• [Extract to read]
* Begin *

I have read other mommy columnists who wax nostalgic about their playtime with Barbie, passing on the tradition with their little girls and having a ball. The little shoes, the Corvette, the Dream House! It's all very alluring, very ... pink. What's not to like? I mean, I had a Brooke Shields Barbie doll when I was young and she was loads of fun!

Then one day my oldest son (a big second-grader at the time) came up to me with a half-naked Barbie doll in his hands and said to me sternly, "Mom, I don't think this is an appropriate toy." He had just had a fatherly talk with my husband about what is "appropriate" and what is "a poison worse than the black plague of death itself and should be avoided at all costs, lest it rot your mind like an unstoppable rebel force."

He was right. Half-naked buxom blondes littering the toy chest are not appropriate for my boys. It's just a fact of life that Barbie dolls spend 70 percent of their time either half-clad or not clad at all. Oh, it's all very innocent, of course. Those tiny clothes are really hard for little fingers to put on. Heck, it takes me the better part of 10 minutes to get Barbie ready for her hot date with Ken. How can I expect uncoordinated, chubby hands to wrestle on those microscopic rags and keep her plunging neckline and bare midriff Velcroed up all the time?

I know for families of girls, Barbies are a lifeline, an institution even. But that is not my family. My daughters are surrounded by brothers. Hot-blooded, American boys who should not be put into tough, compromising spots every time they're rooting around the playroom on a quest to find that one LEGO piece to complete their set.

In a bold, brazen move, I banned Barbie dolls from our house. (We kept the Barbie movies, though ... and I'm not embarrassed to tell you my daughter and I know all the words to "I Need to Know" from "Barbie Island Princess." The harmony, too.)

I searched online and found alternative 9-inch dolls we love, namely "Only Hearts Club" dolls. These dolls are girls, not women, and feature a much more modest wardrobe for my girls to emulate. They're not old enough to drive (no Corvette), or date (no Ken). But then, neither are my girls! Instead they ride horses, take good care of their pets and look forward to the day when they're finally old enough to babysit. Just right.

Our playroom may still be a mess, and there are LEGO pieces we've resigned we'll never find, but I believe making conscientious choices about playtime helps make our home our very own Dream House.

* End *

• [Task set]
**1.** For the column about Barbie dolls, state whether each statement agrees with it, answering yes or no and quoting the words that decide it: (a) The oldest son was in second grade when he objected to the doll. (b) The family got rid of the Barbie movies along with the dolls. (c) The replacement dolls are 9 inches tall.
**2.** Quote the column about Barbie dolls word for word from "In a bold, brazen" to "own Dream House.".
The data that follows has no connection to the column about Barbie dolls.

• [Extracted data]
* Begin *

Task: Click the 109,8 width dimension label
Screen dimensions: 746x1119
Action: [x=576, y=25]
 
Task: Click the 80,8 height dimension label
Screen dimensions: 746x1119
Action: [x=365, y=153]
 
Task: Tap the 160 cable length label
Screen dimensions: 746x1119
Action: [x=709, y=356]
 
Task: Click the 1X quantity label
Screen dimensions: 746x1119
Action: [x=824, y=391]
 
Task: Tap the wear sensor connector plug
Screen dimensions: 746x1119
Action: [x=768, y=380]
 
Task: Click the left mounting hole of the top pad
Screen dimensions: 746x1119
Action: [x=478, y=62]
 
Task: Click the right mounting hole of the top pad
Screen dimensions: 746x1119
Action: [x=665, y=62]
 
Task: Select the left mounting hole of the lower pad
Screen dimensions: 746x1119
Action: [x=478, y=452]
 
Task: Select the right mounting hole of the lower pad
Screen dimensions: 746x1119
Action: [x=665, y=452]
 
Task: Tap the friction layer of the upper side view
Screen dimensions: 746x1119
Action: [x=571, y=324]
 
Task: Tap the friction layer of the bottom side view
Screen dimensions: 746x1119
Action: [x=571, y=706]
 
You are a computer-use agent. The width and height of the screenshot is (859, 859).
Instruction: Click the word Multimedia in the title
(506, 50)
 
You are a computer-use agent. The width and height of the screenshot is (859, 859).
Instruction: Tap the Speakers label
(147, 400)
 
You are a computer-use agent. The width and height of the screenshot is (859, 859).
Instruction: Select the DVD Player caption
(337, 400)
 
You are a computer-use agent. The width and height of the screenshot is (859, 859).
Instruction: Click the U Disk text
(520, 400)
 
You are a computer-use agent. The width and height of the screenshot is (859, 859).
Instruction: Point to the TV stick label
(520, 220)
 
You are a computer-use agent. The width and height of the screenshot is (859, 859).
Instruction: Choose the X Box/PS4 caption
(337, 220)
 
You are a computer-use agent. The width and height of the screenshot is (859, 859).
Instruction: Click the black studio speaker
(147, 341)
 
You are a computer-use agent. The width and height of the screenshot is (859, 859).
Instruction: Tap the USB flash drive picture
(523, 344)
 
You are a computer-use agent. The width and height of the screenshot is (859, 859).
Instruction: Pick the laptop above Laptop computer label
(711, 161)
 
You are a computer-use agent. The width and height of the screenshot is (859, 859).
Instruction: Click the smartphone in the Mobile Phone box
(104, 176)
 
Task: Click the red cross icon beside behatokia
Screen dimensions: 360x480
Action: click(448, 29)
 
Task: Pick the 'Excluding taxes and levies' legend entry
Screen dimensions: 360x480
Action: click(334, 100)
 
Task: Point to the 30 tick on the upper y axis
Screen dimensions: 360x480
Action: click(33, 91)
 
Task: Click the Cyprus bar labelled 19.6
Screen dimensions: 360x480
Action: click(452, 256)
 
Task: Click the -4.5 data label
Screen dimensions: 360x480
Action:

* End *

• [Solved problems]
**1.**
(a) Yes: "my oldest son (a big second-grader at the time)"
(b) No: "We kept the Barbie movies, though"
(c) Yes: "alternative 9-inch dolls"

**2.**
In a bold, brazen move, I banned Barbie dolls from our house. (We kept the Barbie movies, though ... and I'm not embarrassed to tell you my daughter and I know all the words to "I Need to Know" from "Barbie Island Princess." The harmony, too.)

I searched online and found alternative 9-inch dolls we love, namely "Only Hearts Club" dolls. These dolls are girls, not women, and feature a much more modest wardrobe for my girls to emulate. They're not old enough to drive (no Corvette), or date (no Ken). But then, neither are my girls! Instead they ride horses, take good care of their pets and look forward to the day when they're finally old enough to babysit. Just right.

Our playroom may still be a mess, and there are LEGO pieces we've resigned we'll never find, but I believe making conscientious choices about playtime helps make our home our very own Dream House.